— How to complete this task —
Working from the records below, return word for word the line that contains "Open the Last week-of-month dropdown" and each line after it, ending with the last. Skip all pictures.

— Study material —
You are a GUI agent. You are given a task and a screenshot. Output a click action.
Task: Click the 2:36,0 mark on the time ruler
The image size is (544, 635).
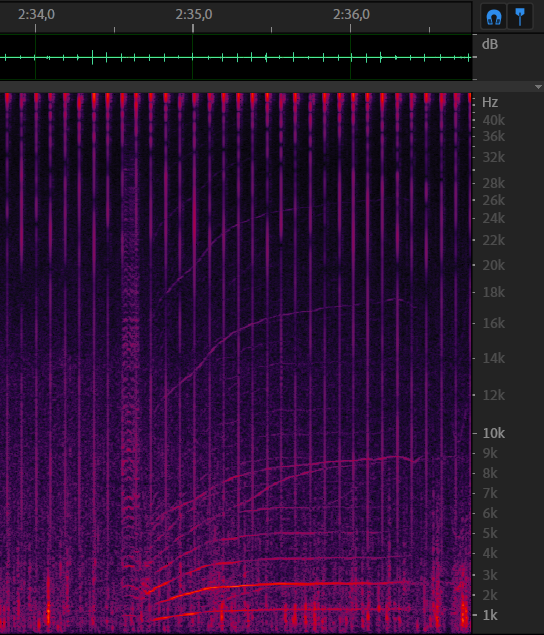click(351, 15)
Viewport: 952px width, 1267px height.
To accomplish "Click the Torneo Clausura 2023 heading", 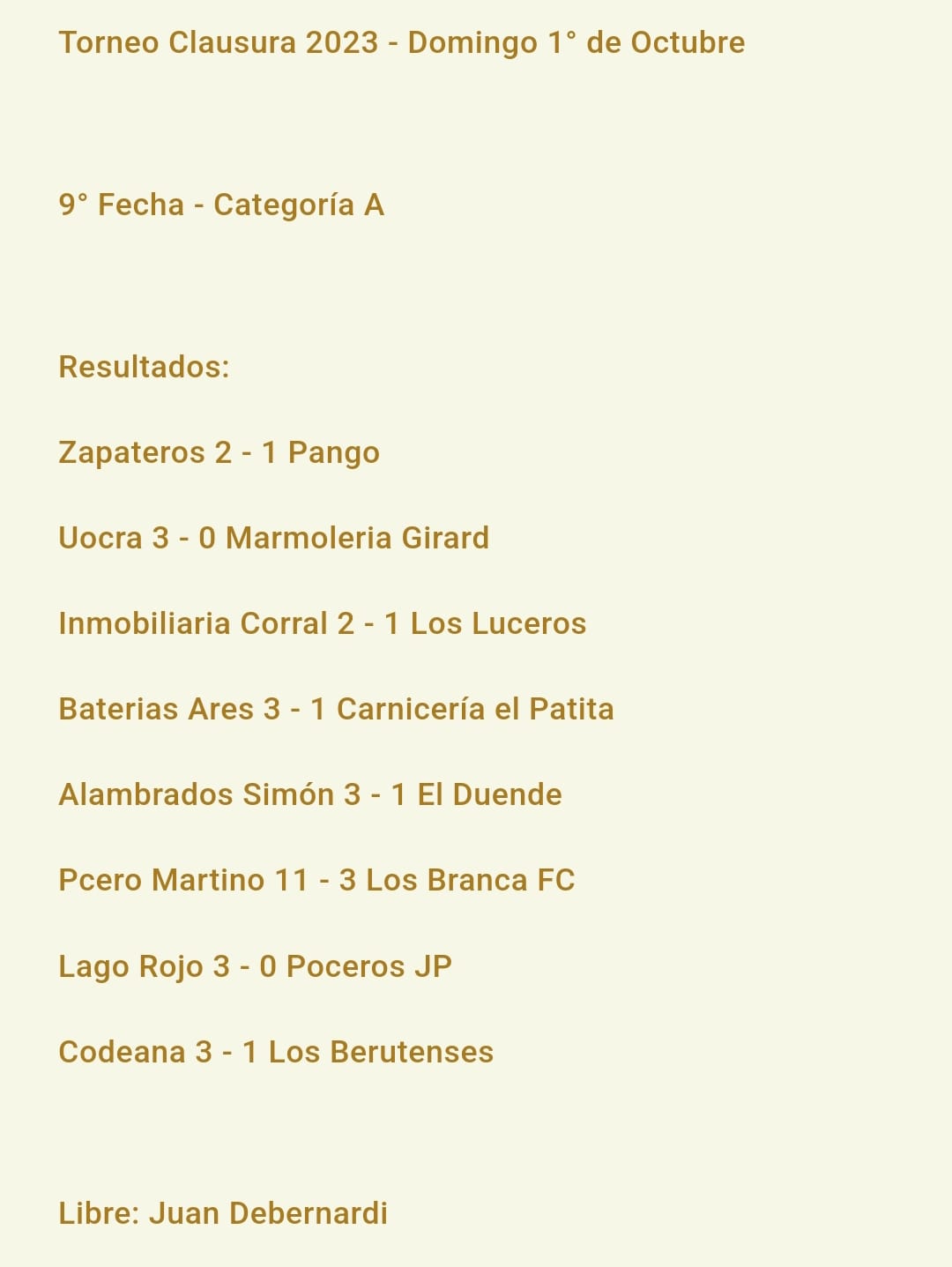I will 401,42.
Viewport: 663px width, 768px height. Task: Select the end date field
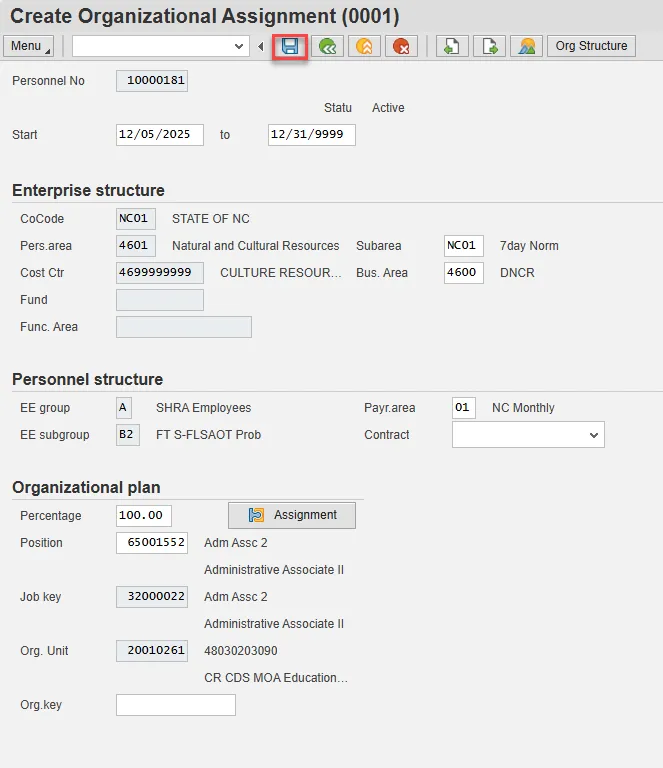point(311,135)
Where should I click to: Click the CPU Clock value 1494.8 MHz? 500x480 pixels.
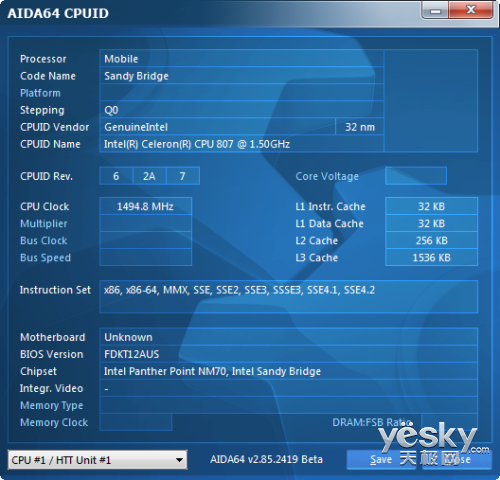point(145,206)
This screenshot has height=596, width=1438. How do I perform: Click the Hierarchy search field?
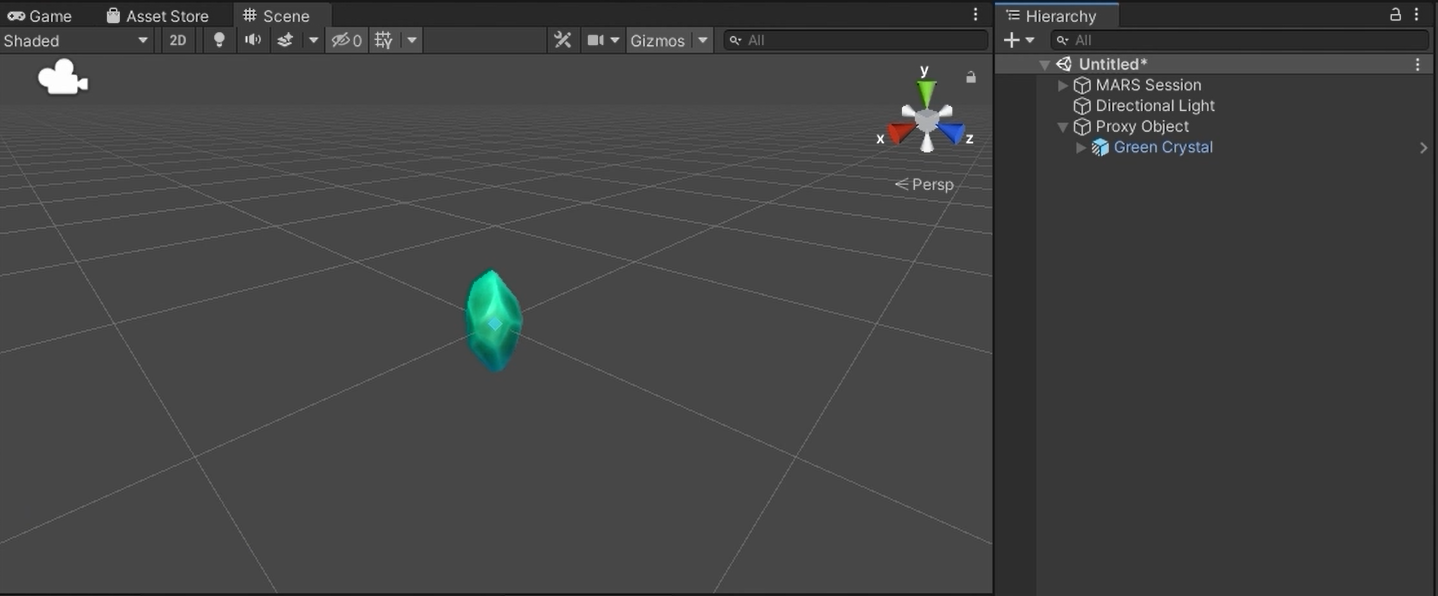point(1240,40)
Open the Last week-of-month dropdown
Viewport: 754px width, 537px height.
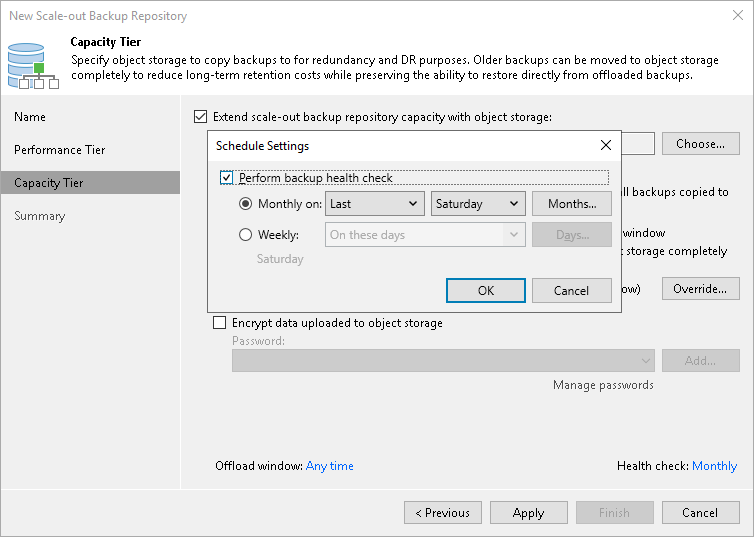[x=375, y=204]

— Solution to this exercise —
Open the Last week-of-month dropdown
Viewport: 754px width, 537px height.
[x=375, y=204]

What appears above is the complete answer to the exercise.